When you reach the line that contains "How do I perform: Click", begin copying exactly and continue through the last line below. Do not copy pictures.

**Entries provided**
^^^^
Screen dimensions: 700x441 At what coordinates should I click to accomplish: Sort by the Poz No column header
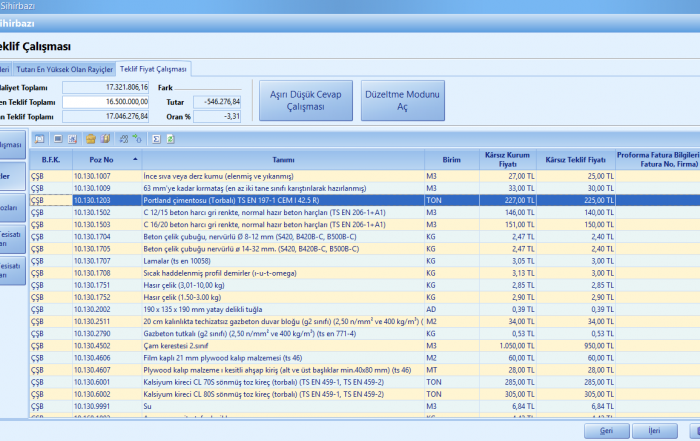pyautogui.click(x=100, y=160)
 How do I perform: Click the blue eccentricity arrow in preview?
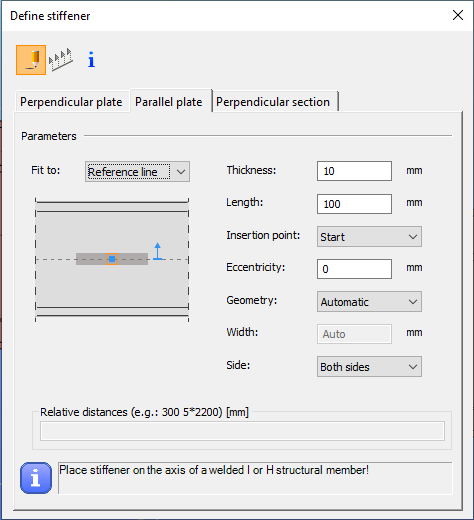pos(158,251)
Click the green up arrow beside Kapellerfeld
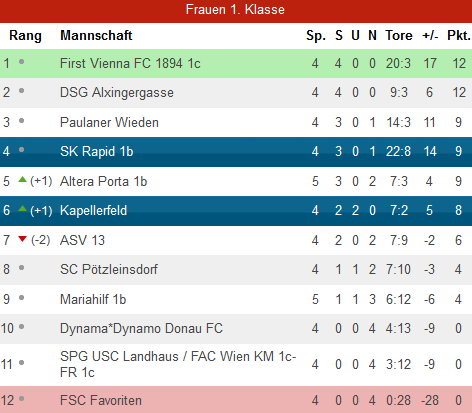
^^^^
**Task response**
 How do I perform: Click the blue eccentricity arrow in preview?
pos(158,251)
Click the green up arrow beside Kapellerfeld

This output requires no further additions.